• _What needs to be done_: Return the line that has "Screen dimensions: 1400x859" and all lines below it through the last, exactly as they stand; omit pictures.

─── Data for this task ───

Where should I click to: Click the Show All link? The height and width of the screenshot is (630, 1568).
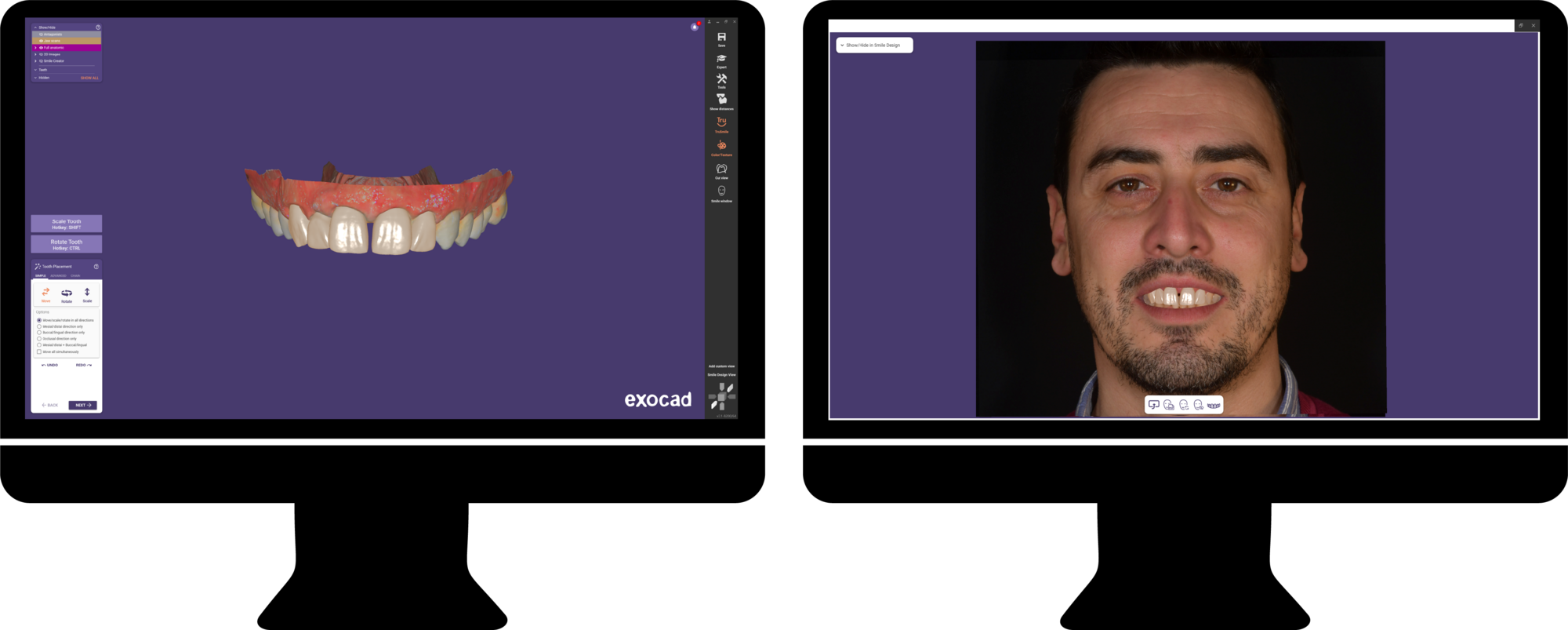(89, 78)
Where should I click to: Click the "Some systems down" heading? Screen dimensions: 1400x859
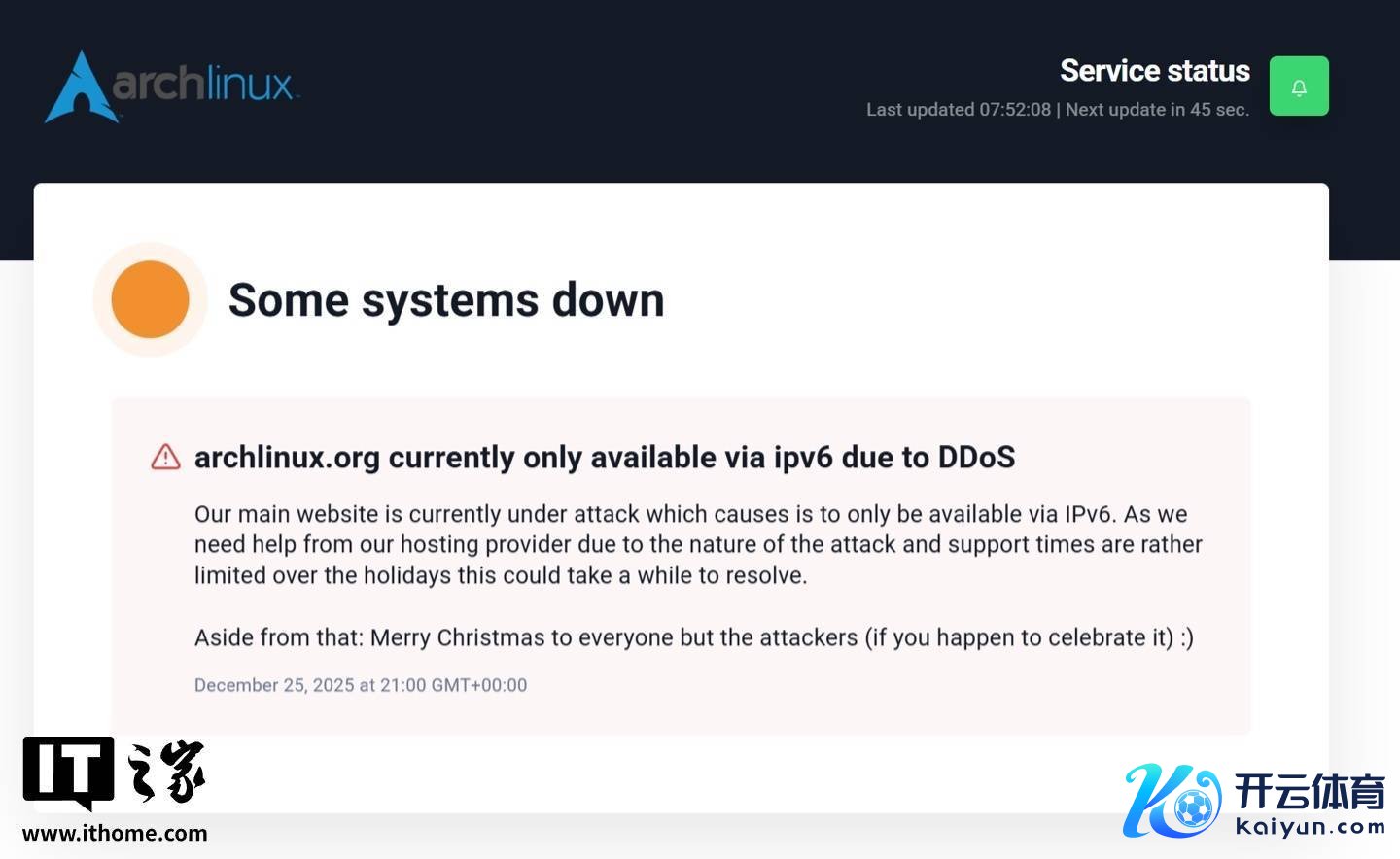tap(446, 299)

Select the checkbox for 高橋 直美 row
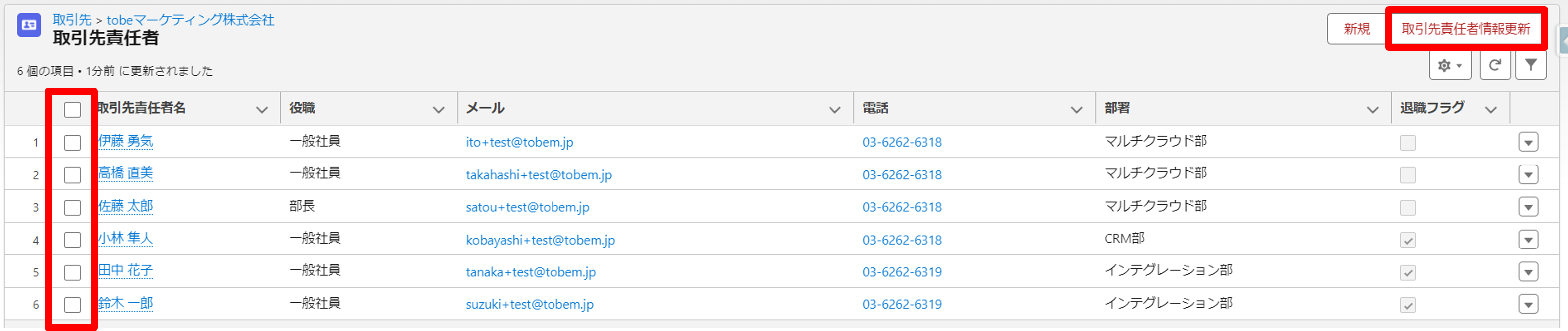pos(73,175)
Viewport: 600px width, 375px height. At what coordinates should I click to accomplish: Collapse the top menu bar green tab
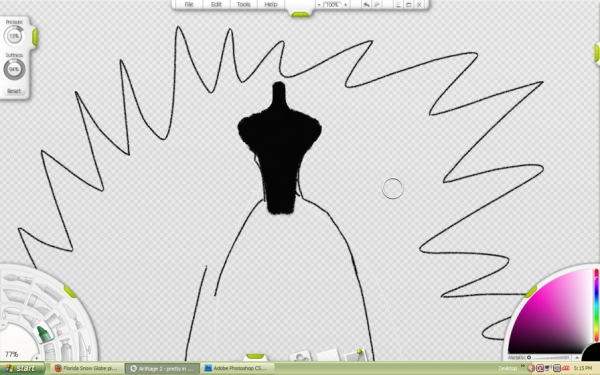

───

• _Solution to the exercise_:
Where should I click to: Click the "Some systems down" heading? Screen dimensions: 1400x859
tap(446, 299)

Select the checkbox for 高橋 直美 row
pos(73,175)
Viewport: 600px width, 375px height. At what coordinates should I click to accomplish: Collapse the top menu bar green tab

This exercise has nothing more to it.